Engage mental health professionals: HRMAB president

ONE Human Resource practitioner is strongly encouraging employers to engage with mental health professionals in order to look after the mental health of their employees.

Brittany Brathwaite, President of the Human Resources Management Association of Barbados (HRMAB), highlighted this as she spoke during the 2020 Domestic Financial Institutions Conference Virtual Series, titled “The Psychosocial Impact of COVID-19”, which was hosted by the Central Bank of Barbados and HRMAB.
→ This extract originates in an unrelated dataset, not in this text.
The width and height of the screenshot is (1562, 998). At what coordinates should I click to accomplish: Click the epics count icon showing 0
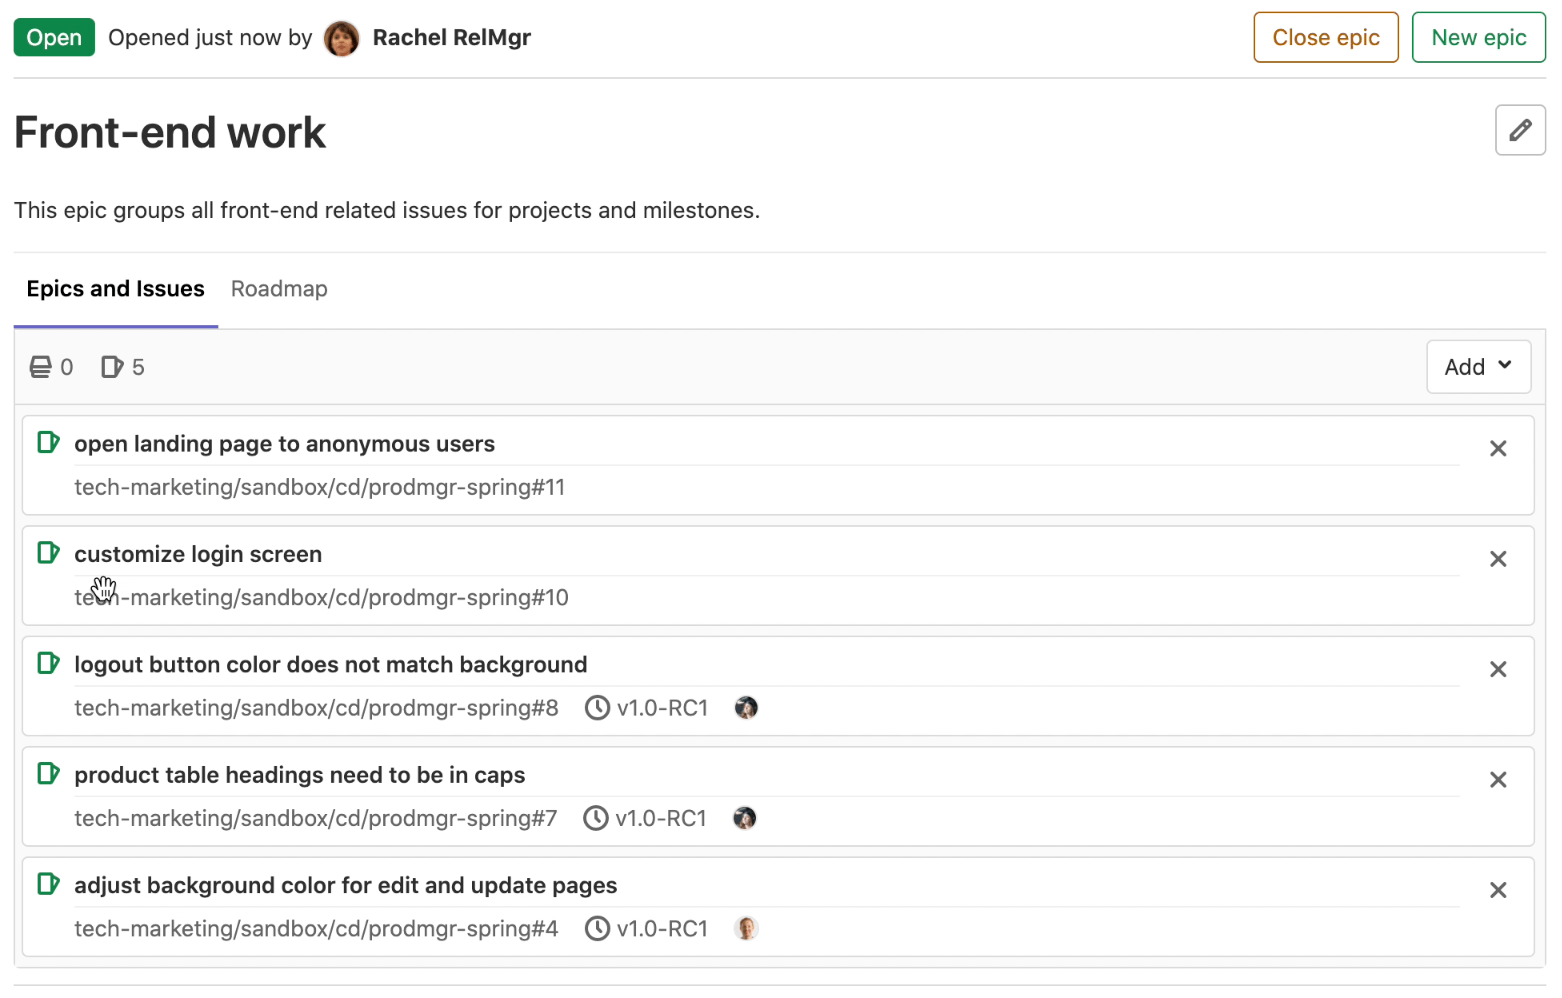point(41,367)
She revealed that throughout the world and interviews done by persons who would have spoken anonymously to the press, there was a common concern that persons had an overwhelming fear when it came to returning to work.

“I think the approach to managing this fear that we have seen, particularly through the surveys that we have done at our HRMAB membership, etc., is that a lot of business owners and practitioners are reiterating and practising the national protocols, but the one thing that I think is missing and we have to use more often are mental health professionals,” she said.

“I by no stretch of the imagination am a trained psychologist; I don’t know how to manage mental health issues, I don’t. That’s not my sphere of expertise and I think that we need to acknowledge very much when we are dealing with this concept of fear, and the reintegration into work that many of us who are trying to manage this fear. We are not equipped with what we need in order to manage this fear.

“So even if we have shared the protocols and told them that they are safe and fine, a lot of people are dealing with more trauma than we can imagine.”

She noted that while it may be easy to categorise the trauma persons are experiencing as fear, she had reason to believe that it was more than that.

Brathwaite expressed that it was certainly beyond the scope of employers, in many cases, to tackle with and truly understand what persons were dealing with. So it is against this backdrop that she believed it was important for employers and employees to engage with mental health professionals, whether in a group setting or individually, to deal with the issue and not “castigate persons to simply being conspiracy theorists”.